The Via Tuscolana (SP215) is one of the principal roads out of Rome. It connects the Eternal City with the present town of Frascati. Unlike most of the main roads out of the city it was not constructed in the days of ancient Rome but in the middle ages. The Via Tuscolana is one of the better known shopping streets not directly in the center of town.
Via Tuscolana Rome
Beginning to Porta Furba
The name Via Tuscolana is explained by the old name of Frascati, which used to be called Tuscolo. This town was destroyed in 1191. Although the street is medieval, parts of older stretches of road were used when the Via Tuscolana was constructed.
The present Via Tuscolana kind of took over the role of the Via Latina, which used to connect Rome to the Colli Albani.
In order to reach the Via Tuscolana it is best to exit the historical center through the Porta San Giovanni. The beginning of the street is just past the Piazza Re di Roma on the left side of the Via Appia Nuova.
The Porta Furba neighborhood boasts some ruins of the Acquedotto Claudio and the Acquedotto Felice. The two aqueducts make use of the same walls. This district is named after the Porta Furba itself, a gate over the Via Tuscolana.
Slightly further down the road you will find the Alessandro Severo Mausoleum, which was constructed in the 2nd century AD. Turn right into the Via del Monte del Grano.
Porta Furba to the Grande Raccordo
From here a small detour leads to some more Roman ruins.

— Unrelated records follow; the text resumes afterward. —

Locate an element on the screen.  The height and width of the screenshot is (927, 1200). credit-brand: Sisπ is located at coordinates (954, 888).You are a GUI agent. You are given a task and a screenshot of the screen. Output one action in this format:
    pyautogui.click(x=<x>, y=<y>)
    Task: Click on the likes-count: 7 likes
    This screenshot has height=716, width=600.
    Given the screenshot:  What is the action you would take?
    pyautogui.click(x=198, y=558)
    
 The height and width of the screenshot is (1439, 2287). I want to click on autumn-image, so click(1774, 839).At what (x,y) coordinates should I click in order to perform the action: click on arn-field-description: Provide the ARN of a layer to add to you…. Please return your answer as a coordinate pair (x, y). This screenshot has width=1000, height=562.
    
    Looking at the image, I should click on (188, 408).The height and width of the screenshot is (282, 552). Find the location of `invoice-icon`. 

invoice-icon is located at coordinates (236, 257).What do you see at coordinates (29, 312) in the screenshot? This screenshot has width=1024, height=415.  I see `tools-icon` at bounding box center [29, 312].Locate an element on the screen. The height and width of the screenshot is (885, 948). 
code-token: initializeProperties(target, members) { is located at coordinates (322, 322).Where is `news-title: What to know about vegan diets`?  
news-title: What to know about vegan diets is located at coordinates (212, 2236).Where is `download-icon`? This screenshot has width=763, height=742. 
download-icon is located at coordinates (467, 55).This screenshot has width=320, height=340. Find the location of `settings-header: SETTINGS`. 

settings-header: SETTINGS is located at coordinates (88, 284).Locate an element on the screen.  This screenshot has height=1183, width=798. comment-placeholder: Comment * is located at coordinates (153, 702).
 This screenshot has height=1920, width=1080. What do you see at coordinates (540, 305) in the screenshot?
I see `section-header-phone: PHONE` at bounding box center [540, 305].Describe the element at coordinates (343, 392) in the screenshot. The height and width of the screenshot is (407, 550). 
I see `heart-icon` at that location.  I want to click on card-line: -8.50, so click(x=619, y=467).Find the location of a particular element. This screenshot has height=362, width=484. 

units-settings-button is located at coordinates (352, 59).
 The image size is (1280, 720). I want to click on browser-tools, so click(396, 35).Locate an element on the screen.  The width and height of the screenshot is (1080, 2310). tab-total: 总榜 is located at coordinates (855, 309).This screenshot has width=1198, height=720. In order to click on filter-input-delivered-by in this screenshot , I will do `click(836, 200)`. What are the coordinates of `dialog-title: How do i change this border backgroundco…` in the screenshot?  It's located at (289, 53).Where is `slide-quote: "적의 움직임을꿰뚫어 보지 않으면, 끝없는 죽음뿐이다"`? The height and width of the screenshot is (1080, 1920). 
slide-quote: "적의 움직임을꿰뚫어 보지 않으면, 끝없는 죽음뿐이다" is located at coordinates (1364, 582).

Turn right into the Via del Quadraro and then left into the Via Lemonia. To the right of the Via del Lemonia you will see the Parco degli Acquedotti, which more than honors its name. At the end of the street some ruins of the Villa delle Vignacce can be seen. From here the Viale di Roma Vecchia leads to the 13th century Casale di Roma Vecchia, which was built on the grounds of the Roman Villa delle Sette Bassi. Behind this building you can see a long stretch of the Claudio Aqueduct. The separate ruins were part of the Marcio Aqueduct.
The Villa delle Sette Bassi is de last bigger attraction before the ringroad around the city. This 2nd century villa was the second biggest of its kind outside the city walls.
Smaller ruins before the G.R.A. were part of a 3rd century Roman water cistern and a 2nd century columbarium.
Via Tuscolana outside Rome
Just before the ringroad the street splits. The southern part continues as Via Anagnina and the northern part is still the Via Tuscolana. Near the city of Grottaferrata the two parts reunite.